Chief Justice of the Connecticut Supreme Court
- In office September 1999 – January 2001
- Preceded by: Robert J. Callahan
- Succeeded by: William Sullivan

Associate Justice of the Connecticut Supreme Court
- In office 1996–1999
- Appointed by: John G. Rowland

Personal details
- Born: 1931 Waterbury, Connecticut, U.S.
- Died: October 8, 2018 (aged 87) Waterbury, Connecticut, U.S.
- Education: College of the Holy Cross (BA) Yale University (LLB)

= Francis M. McDonald =

American jurist

Francis M. McDonald (1931 – October 8, 2018) was an American jurist who served as the chief justice of the Connecticut Supreme Court from 1999 to 2001. Previously, he served as a state trial judge.

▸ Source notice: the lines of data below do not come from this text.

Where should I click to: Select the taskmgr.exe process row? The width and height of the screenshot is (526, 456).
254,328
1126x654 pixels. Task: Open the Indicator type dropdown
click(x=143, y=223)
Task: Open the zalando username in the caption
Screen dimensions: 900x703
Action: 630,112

== Early life and education ==
McDonald was born one of eight children to Francis, an attorney, and Margaret Kelly McDonald. Among his siblings were a teacher, lawyers, an entomologist, and multiple specialists in information technology. As a student at Crosby High School, McDonald met Mary Kelly, who he later married in January 1956.

McDonald attended the College of the Holy Cross, where his father and younger brother also had enrolled. In 1953, he graduated with a Bachelor of Arts (B.A.) then attended Yale Law School, where he received a Bachelor of Laws (LL.B.) in 1956. On his wedding day that same year, he gained admission to the Connecticut Bar Association.

== Early career ==
McDonald was a special agent for the FBI from 1957 to 1958. He then was a federal prosecutor in Connecticut from 1958 to 1960.

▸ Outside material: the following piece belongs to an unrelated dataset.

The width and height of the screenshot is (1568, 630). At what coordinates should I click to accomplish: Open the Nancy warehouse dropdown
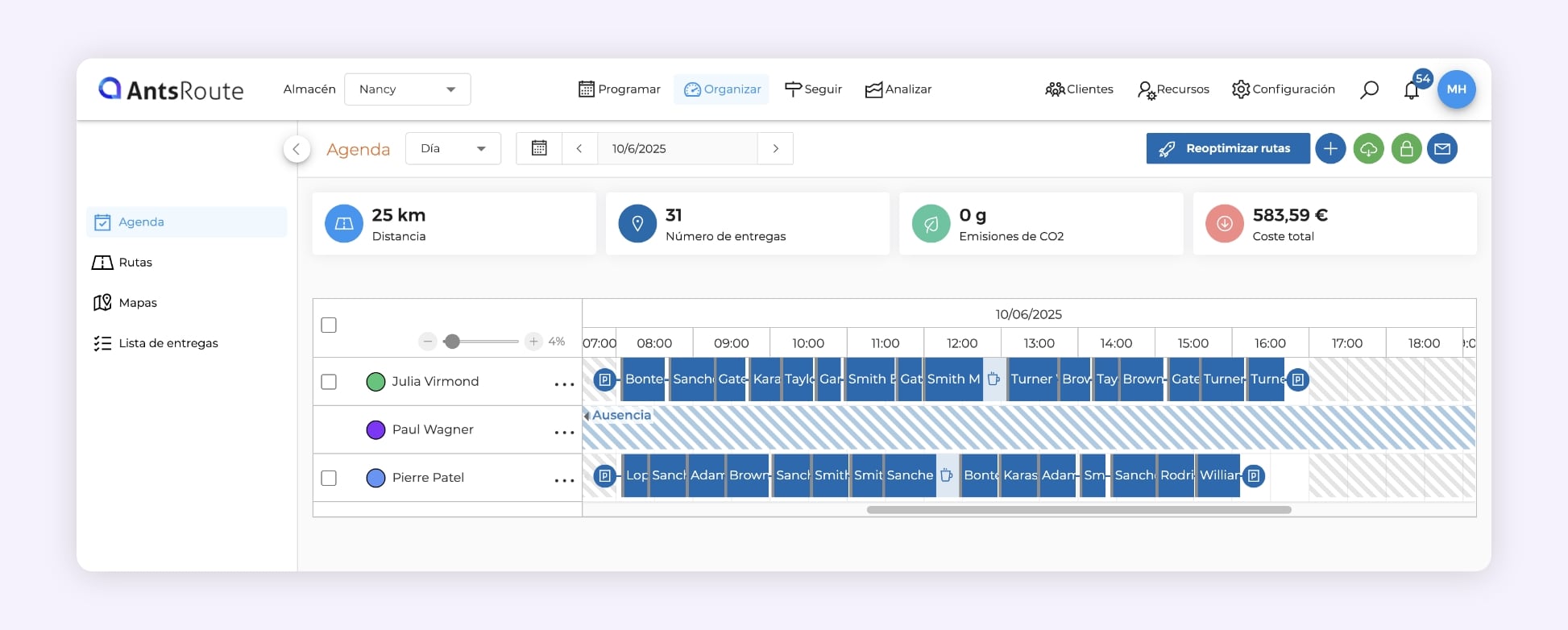[407, 89]
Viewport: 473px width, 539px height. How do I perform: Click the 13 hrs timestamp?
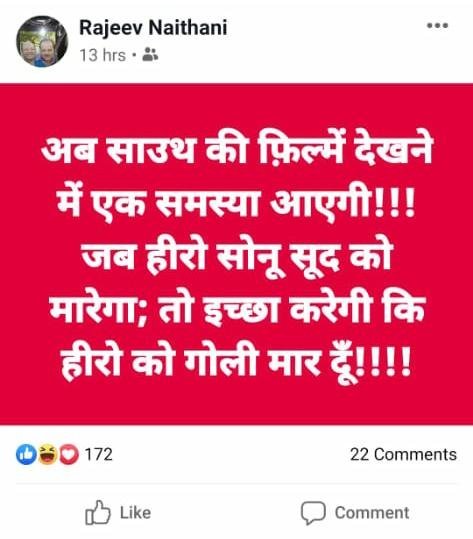[102, 55]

== Federal juridical service ==
Governor William A. O'Neill appointed McDonald to the Connecticut Superior Court in 1984, and McDonald remained there until 1996, when Governor John G. Rowland appointed him as an associate justice of the Connecticut Supreme Court. In October 1999, McDonald was sworn in as chief justice and later retired in January 2001. He replaced Robert J. Callahan as chief justice.

Although generally conservative, McDonald sided often with liberal justice Robert Berdon. He became known as a judicial libertarian who frequently dissented from the Court's majority. He was succeeded as chief justice by Associate Justice William Sullivan.

McDonald died in Waterbury, Connecticut, on October 8, 2018, from pneumonia complications. He was 87 years old.